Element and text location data
+++
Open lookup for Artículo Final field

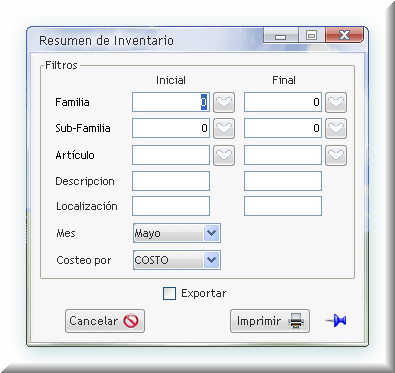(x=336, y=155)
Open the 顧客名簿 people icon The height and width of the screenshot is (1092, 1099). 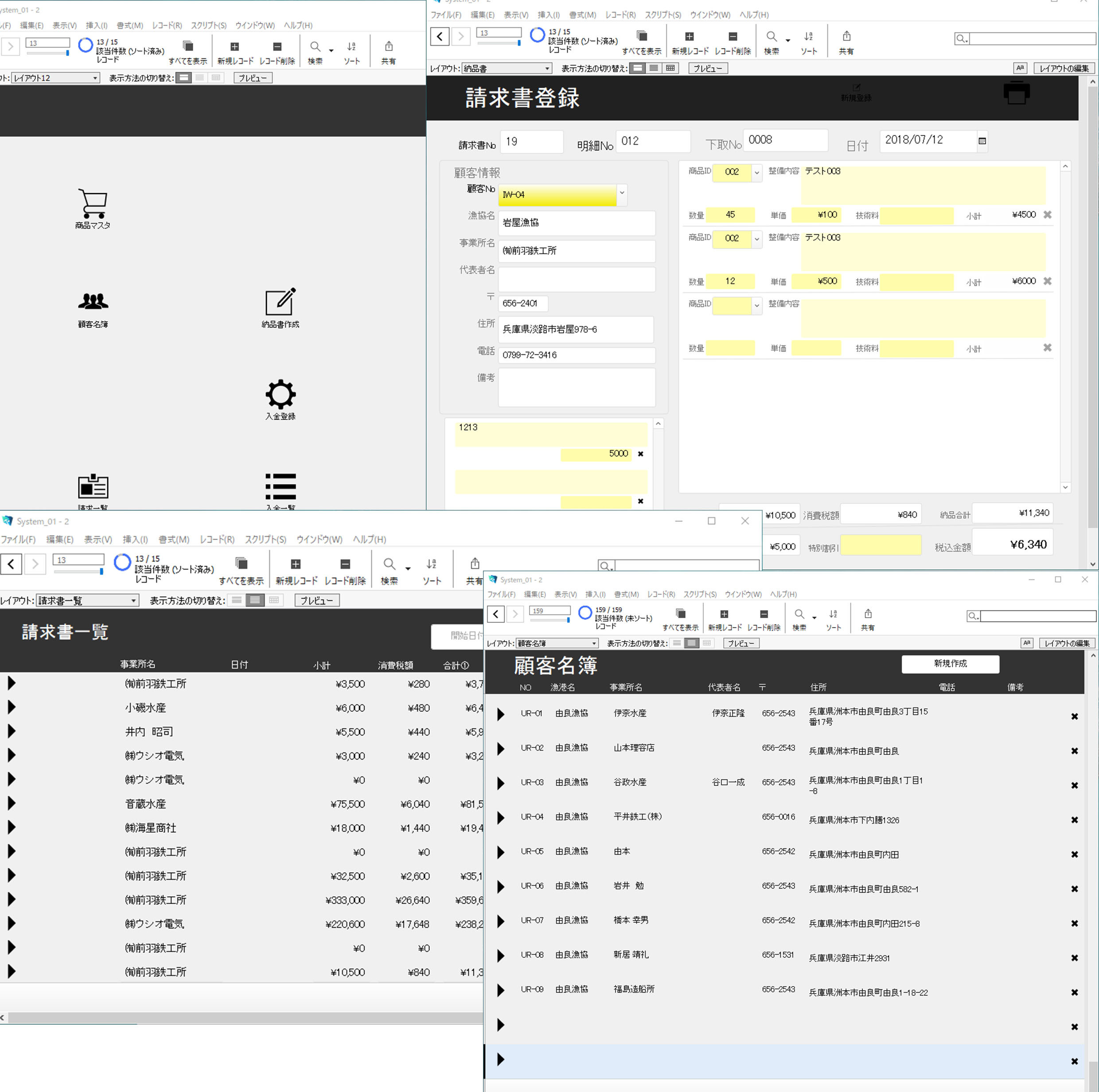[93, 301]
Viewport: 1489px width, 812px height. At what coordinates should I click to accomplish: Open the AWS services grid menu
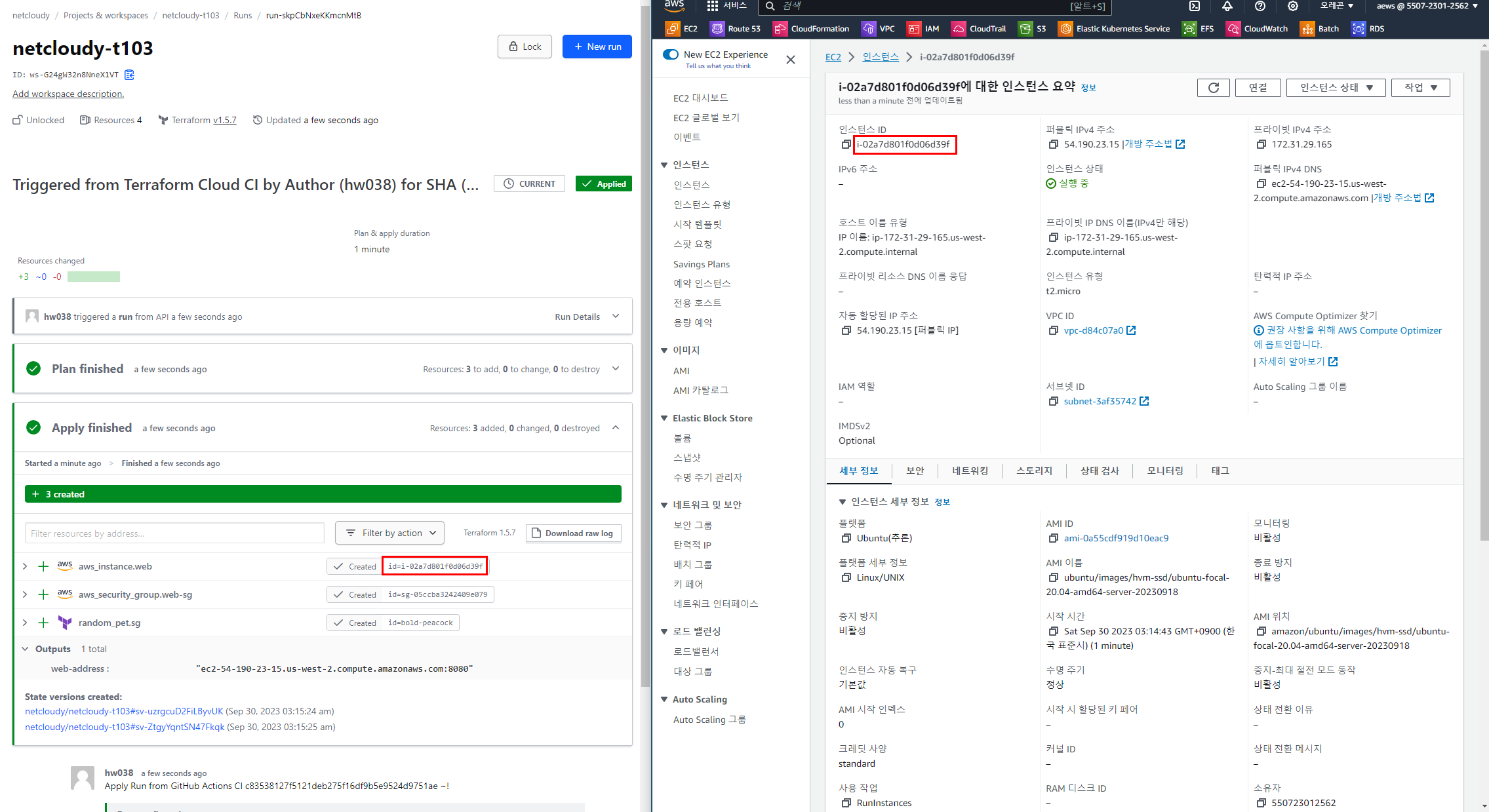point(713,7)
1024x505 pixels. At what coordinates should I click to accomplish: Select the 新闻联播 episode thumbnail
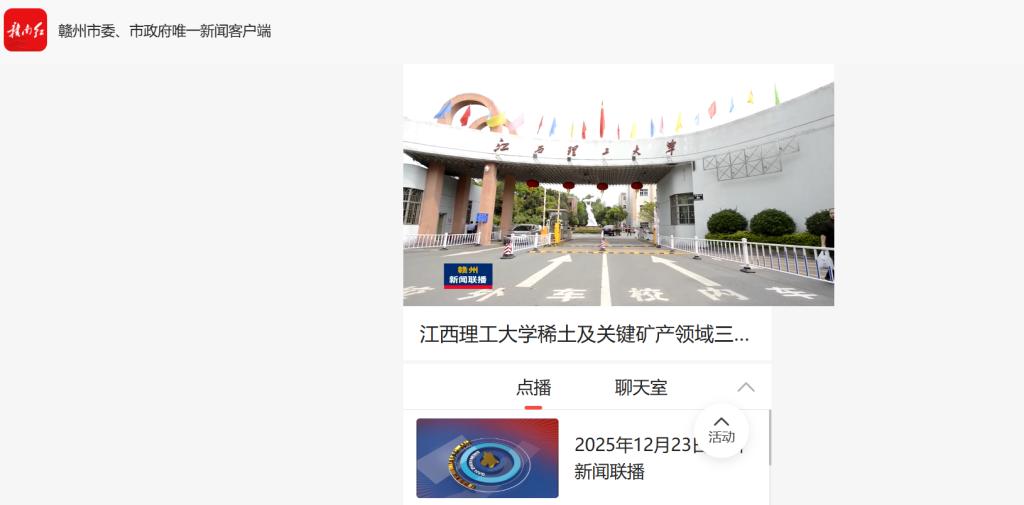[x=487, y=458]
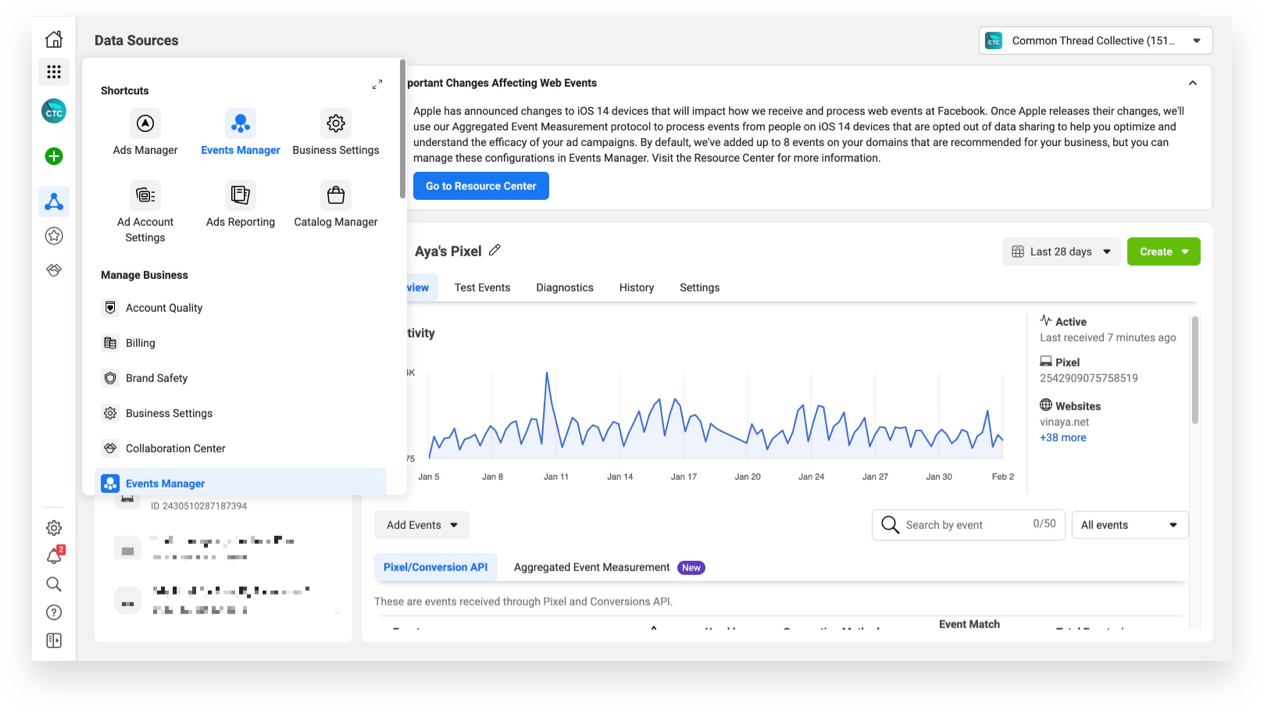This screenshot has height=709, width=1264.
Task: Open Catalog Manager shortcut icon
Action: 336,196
+++
**TASK PROMPT:**
How many lines in the data above contain the string "coordinates"? Case counts. Reply with the number alone.

**EXERCISE RESPONSE:**
2